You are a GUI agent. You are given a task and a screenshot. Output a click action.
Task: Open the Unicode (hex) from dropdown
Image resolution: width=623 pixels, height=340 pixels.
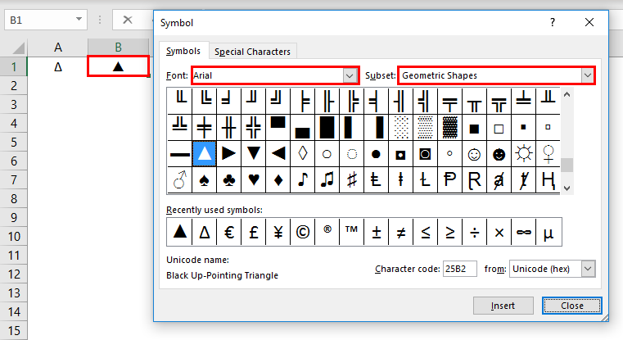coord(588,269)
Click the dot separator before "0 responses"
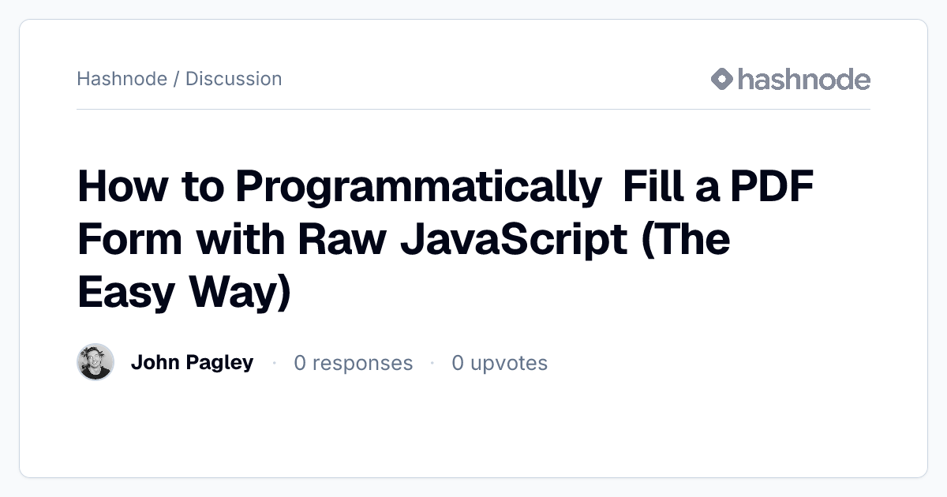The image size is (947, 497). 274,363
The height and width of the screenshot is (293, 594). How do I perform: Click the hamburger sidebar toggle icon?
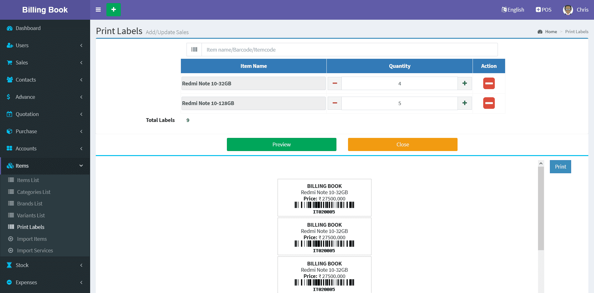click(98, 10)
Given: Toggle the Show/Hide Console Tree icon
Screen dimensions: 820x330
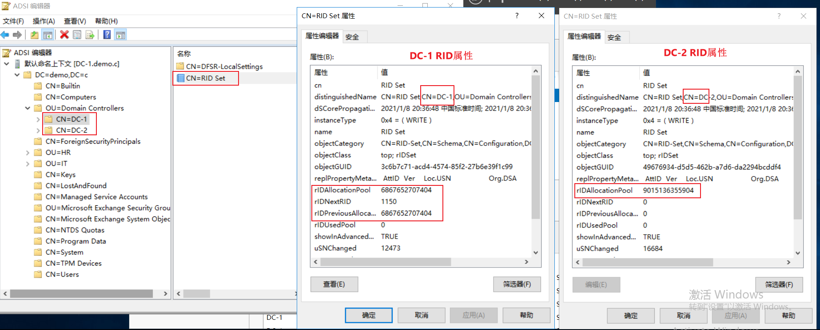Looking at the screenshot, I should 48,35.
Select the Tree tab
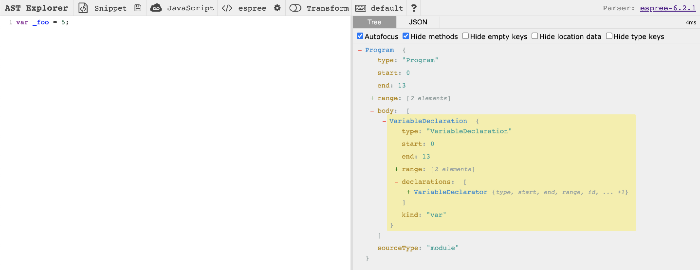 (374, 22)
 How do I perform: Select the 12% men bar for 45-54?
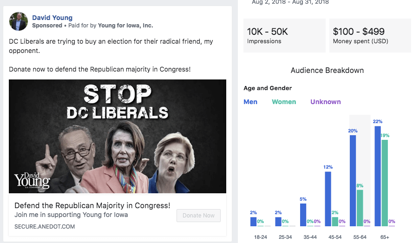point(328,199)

· · · · · · ·

AIM OF THE TASK: From first line to last, return the records verbatim without their pictures.

RESPONSE FOR THIS EXERCISE:
You are a GUI agent. You are given a task and a screenshot. Output a click action.
Task: Open the Unicode (hex) from dropdown
Image resolution: width=623 pixels, height=340 pixels.
coord(588,269)
Click the dot separator before "0 responses"
The image size is (947, 497). 274,363
The height and width of the screenshot is (293, 594). How do I perform: Click the hamburger sidebar toggle icon?
click(98, 10)
Given: Toggle the Show/Hide Console Tree icon
Screen dimensions: 820x330
Looking at the screenshot, I should 48,35.
Select the Tree tab
 (374, 22)
 How do I perform: Select the 12% men bar for 45-54?
point(328,199)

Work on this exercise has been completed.